▶ Work task 1
In the ETag message, swap "PUT" for "POST" and give everything from "From a client" down to "to filesystem-like clients.".
Document passage START
Re: Summary of ETag related issues in RFC2518bis from Jim Whitehead on 2005-12-19 (w3c-dist-auth@w3.org from October to December 2005)

From: Jim Whitehead <ejw@soe.ucsc.edu>
Date: Mon, 19 Dec 2005 13:20:55 -0800
To: Julian Reschke <julian.reschke@gmx.de>
Cc: w3c-dist-auth@w3.org
Message-Id: <942948C5-CCBE-459E-A038-8C966E334840@cs.ucsc.edu>
>
Julian,

Thank you for posting this issue summary.

 From a client perspective, what they need is a reliable Etag be  
returned by a successful PUT. I believe it's fine if that Etag is  
either weak or strong -- what is damaging for clients is when the  
Etag changes from weak to strong at some point after a successful  
PUT, since there is no reliable mechanism for the client to discover  
this has happened (yes, you can use polling, but there is no  
guarantee for how long you need to perform polling before you know  
you've received the final Etag).

The main client use for the Etag returned by PUT is ensuring that  
their locally cached state is the same as that held by the server.  
This requirement goes across multiple client types, and is not  
limited just to filesystem-like clients.

As a result, my views on the requirements below are as follows:

R1) Require servers to support strong entity tags,

Not needed -- weak Etags are as good as strong etags for most uses.

R2) Require servers to return entity tags for PUT requests

Required. Or, put another way, what clients need is the ability to  
know the final value of the etag assigned to the server's  
representation of the resource created by a successful PUT. It seems  
that the best way to do this is to have the server respond with that  
Etag in the PUT response. What might also work is for there to be a  
guarantee that this final etag will be available within a given time  
period, and hence clients will only need to perform a single follow- 
on request to get this etag. However, protocol requirements involving  
timing are usually very hard to get right -- it's not my first  
choice. That's why I think returning the etag in the PUT response is  
the best way to communicate this final etag value.
Document passage END
▶ Work task 2
Write out the records exactly as they stand, everything from the line containing "Describe the element at coordinates (33, 280)" down to the line containing "(186, 222).", both lines included.
Working data START
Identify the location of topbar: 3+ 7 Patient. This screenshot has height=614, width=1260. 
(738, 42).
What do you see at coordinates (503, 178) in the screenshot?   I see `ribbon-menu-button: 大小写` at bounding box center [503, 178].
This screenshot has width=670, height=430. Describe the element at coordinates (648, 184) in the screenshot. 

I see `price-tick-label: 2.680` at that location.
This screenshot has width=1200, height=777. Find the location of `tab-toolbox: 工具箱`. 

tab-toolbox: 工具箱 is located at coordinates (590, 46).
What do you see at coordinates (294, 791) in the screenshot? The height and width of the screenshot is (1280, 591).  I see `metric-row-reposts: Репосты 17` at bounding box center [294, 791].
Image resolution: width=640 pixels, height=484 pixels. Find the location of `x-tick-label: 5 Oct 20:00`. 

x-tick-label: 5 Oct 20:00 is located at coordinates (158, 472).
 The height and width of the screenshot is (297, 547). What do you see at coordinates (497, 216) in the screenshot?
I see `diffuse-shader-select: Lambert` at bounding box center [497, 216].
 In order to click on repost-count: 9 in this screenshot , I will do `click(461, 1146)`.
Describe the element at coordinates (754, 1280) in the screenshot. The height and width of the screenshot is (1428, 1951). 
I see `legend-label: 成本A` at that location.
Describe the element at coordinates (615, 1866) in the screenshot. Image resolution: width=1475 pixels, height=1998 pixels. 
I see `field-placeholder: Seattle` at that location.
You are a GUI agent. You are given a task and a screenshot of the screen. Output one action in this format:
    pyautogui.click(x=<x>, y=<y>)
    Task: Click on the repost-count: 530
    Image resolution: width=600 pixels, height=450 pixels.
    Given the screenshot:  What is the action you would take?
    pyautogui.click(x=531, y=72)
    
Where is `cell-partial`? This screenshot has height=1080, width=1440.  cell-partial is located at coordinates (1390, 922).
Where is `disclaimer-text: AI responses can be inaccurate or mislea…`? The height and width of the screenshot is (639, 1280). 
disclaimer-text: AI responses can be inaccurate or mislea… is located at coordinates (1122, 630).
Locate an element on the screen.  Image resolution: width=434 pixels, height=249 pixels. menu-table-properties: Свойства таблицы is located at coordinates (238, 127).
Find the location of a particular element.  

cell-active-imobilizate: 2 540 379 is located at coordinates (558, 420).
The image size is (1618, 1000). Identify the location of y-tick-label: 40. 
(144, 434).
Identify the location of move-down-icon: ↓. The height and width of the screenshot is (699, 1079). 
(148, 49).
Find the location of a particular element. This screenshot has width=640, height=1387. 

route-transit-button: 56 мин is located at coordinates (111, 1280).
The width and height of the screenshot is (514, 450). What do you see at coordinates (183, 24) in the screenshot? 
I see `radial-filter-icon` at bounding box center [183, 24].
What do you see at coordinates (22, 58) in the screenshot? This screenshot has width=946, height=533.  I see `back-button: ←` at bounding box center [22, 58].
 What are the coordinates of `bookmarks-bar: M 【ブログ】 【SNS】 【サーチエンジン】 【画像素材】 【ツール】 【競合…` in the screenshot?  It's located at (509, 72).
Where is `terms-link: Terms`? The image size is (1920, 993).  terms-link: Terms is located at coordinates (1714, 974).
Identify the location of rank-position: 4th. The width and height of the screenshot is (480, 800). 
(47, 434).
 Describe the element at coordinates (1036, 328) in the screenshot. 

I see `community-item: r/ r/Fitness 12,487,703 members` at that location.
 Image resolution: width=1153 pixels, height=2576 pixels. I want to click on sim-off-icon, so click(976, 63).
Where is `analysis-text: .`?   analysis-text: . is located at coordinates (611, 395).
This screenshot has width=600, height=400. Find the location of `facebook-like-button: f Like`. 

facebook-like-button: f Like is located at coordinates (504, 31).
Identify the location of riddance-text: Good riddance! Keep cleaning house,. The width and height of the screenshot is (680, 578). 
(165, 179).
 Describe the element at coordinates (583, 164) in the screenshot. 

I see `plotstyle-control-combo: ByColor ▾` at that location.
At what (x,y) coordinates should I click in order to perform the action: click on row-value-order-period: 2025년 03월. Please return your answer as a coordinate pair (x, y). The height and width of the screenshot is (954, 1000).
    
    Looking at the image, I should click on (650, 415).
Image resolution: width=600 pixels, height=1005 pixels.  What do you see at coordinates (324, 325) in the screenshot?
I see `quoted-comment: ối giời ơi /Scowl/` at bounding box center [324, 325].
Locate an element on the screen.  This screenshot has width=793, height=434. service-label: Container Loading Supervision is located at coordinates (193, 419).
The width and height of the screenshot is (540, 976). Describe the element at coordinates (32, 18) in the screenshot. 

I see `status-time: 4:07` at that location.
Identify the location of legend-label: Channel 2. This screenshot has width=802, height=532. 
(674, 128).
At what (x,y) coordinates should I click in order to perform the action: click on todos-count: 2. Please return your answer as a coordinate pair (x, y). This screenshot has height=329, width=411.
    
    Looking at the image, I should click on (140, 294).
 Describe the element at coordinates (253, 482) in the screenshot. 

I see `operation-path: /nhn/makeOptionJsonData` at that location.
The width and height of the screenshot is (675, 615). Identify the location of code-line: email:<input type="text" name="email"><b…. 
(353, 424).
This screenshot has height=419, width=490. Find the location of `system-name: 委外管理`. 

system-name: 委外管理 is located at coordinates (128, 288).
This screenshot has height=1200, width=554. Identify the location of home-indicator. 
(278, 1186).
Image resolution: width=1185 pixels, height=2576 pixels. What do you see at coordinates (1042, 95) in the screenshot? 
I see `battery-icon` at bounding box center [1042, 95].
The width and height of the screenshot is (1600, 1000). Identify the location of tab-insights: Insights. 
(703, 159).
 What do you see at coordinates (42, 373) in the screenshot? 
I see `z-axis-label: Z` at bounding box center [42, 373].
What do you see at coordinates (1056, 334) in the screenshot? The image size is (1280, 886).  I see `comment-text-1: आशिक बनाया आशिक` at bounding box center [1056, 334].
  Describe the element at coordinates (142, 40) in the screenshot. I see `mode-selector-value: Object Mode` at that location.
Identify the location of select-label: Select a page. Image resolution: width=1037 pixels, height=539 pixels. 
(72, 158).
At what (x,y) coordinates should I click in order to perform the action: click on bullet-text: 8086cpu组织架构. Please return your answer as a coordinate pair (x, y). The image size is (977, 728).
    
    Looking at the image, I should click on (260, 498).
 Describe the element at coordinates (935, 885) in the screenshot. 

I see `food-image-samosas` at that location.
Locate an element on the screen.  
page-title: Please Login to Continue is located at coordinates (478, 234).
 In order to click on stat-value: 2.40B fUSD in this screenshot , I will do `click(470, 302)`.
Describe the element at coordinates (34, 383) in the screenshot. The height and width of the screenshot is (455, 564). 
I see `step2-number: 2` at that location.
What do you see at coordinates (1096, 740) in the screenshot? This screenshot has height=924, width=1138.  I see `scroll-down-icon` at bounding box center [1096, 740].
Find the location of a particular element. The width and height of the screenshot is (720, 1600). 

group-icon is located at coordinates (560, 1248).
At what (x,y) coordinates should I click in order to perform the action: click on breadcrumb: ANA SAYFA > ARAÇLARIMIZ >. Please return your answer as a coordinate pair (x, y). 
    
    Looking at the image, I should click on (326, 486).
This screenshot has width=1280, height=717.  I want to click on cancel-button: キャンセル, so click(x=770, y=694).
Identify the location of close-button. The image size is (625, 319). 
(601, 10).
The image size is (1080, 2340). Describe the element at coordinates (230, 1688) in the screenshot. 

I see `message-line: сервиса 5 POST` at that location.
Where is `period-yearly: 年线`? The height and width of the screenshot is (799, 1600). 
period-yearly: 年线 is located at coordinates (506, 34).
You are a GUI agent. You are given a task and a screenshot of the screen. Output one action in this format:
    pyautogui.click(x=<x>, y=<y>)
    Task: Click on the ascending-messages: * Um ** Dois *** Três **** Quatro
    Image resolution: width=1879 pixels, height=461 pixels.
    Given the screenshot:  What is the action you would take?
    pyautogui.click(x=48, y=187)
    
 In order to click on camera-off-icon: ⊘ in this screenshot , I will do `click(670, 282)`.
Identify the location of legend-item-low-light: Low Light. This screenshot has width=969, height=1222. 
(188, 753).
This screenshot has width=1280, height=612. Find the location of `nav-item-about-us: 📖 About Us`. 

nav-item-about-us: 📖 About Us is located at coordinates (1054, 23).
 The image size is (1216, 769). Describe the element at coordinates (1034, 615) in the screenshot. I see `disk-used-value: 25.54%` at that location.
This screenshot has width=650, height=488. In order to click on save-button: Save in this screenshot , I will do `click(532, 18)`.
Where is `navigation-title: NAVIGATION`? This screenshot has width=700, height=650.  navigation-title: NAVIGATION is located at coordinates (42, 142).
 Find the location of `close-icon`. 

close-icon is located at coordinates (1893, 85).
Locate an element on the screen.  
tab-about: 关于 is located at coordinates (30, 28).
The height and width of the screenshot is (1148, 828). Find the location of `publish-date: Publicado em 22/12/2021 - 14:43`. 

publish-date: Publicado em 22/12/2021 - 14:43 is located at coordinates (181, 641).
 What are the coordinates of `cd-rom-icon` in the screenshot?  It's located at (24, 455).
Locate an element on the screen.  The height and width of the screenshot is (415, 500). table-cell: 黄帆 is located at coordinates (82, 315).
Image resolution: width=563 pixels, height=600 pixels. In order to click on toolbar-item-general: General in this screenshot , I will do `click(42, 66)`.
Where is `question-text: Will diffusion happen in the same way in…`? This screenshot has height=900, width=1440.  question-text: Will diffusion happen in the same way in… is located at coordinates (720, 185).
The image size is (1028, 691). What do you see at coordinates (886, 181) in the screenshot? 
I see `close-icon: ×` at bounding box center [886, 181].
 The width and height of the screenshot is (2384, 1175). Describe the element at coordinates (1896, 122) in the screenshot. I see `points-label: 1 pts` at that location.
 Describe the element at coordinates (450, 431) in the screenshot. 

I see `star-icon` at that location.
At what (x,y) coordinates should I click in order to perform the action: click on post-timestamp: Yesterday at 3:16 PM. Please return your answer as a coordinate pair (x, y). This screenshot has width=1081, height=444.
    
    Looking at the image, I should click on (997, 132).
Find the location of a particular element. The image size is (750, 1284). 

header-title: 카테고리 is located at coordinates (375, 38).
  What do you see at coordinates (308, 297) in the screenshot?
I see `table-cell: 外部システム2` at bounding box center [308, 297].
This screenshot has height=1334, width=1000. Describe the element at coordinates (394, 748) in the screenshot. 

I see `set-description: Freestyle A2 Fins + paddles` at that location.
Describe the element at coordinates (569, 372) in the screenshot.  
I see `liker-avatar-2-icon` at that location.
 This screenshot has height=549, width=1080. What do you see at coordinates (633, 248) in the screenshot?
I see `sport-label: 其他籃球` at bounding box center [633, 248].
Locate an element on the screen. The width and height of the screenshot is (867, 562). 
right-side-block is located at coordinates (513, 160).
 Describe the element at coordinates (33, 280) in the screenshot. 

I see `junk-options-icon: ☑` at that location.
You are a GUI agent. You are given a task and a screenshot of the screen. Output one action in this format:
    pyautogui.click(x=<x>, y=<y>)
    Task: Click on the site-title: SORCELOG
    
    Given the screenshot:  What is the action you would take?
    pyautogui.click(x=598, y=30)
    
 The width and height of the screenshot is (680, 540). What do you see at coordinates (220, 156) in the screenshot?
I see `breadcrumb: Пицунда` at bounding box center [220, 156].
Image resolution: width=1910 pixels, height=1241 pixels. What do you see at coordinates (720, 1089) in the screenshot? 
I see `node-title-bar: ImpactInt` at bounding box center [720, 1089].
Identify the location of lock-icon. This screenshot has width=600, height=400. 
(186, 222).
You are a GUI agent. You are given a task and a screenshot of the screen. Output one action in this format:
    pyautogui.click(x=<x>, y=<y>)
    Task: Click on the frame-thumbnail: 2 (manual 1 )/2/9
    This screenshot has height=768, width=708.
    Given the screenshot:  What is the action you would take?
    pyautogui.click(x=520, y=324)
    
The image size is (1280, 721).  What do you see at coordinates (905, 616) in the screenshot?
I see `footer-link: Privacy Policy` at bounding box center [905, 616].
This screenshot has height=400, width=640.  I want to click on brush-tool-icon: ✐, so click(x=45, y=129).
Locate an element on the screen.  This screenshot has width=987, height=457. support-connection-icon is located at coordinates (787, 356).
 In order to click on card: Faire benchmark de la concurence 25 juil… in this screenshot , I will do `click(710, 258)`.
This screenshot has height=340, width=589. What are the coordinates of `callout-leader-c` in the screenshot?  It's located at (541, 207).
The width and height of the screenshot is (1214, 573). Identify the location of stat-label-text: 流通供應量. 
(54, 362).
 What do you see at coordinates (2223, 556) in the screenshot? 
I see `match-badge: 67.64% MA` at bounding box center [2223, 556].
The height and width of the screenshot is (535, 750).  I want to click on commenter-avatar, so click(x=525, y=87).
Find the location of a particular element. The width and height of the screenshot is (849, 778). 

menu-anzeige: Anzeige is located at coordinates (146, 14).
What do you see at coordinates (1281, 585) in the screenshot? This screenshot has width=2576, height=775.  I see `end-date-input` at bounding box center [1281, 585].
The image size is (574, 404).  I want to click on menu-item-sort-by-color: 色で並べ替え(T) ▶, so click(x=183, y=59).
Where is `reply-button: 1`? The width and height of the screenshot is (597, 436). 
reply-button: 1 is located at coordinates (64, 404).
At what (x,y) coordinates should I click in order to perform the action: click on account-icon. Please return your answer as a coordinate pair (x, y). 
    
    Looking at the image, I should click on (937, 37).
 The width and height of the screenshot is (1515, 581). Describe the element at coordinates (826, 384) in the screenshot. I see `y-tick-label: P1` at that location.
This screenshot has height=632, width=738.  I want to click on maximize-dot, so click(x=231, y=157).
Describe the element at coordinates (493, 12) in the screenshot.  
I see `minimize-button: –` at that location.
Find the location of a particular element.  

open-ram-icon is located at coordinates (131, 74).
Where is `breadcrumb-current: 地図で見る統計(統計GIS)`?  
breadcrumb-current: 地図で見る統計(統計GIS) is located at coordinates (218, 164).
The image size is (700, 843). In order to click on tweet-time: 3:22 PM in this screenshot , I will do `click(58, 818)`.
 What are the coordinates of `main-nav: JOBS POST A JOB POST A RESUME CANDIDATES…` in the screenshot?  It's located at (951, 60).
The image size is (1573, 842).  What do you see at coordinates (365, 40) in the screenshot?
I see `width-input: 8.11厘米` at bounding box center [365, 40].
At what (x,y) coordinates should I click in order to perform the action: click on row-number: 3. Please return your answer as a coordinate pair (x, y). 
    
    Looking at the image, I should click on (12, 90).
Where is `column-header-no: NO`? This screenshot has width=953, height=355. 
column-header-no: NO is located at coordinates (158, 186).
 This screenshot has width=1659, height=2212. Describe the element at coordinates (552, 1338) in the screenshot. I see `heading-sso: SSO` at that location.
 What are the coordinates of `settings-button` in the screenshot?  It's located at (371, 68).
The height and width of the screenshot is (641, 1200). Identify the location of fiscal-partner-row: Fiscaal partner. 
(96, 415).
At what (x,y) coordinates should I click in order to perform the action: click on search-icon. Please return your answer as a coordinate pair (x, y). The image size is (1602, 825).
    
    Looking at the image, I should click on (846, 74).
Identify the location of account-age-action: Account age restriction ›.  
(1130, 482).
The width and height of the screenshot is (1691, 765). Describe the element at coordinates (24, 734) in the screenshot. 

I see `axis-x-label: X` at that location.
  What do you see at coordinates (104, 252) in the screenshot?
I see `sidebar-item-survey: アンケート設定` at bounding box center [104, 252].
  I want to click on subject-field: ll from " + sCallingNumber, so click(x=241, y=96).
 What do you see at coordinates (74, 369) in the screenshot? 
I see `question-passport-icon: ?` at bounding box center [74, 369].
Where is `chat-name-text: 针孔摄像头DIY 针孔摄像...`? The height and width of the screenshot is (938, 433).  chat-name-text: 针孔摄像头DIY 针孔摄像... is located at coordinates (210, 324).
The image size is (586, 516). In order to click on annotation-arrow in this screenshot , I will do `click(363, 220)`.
Working data END
▶ Your response 1
From a client perspective, what they need is a reliable Etag be  
returned by a successful POST. I believe it's fine if that Etag is  
either weak or strong -- what is damaging for clients is when the  
Etag changes from weak to strong at some point after a successful  
POST, since there is no reliable mechanism for the client to discover  
this has happened (yes, you can use polling, but there is no  
guarantee for how long you need to perform polling before you know  
you've received the final Etag).

The main client use for the Etag returned by POST is ensuring that  
their locally cached state is the same as that held by the server.  
This requirement goes across multiple client types, and is not  
limited just to filesystem-like clients.

▶ Your response 2
 Describe the element at coordinates (33, 280) in the screenshot. 

I see `junk-options-icon: ☑` at that location.
You are a GUI agent. You are given a task and a screenshot of the screen. Output one action in this format:
    pyautogui.click(x=<x>, y=<y>)
    Task: Click on the site-title: SORCELOG
    
    Given the screenshot:  What is the action you would take?
    pyautogui.click(x=598, y=30)
    
 The width and height of the screenshot is (680, 540). What do you see at coordinates (220, 156) in the screenshot?
I see `breadcrumb: Пицунда` at bounding box center [220, 156].
Image resolution: width=1910 pixels, height=1241 pixels. What do you see at coordinates (720, 1089) in the screenshot? 
I see `node-title-bar: ImpactInt` at bounding box center [720, 1089].
Identify the location of lock-icon. This screenshot has width=600, height=400. 
(186, 222).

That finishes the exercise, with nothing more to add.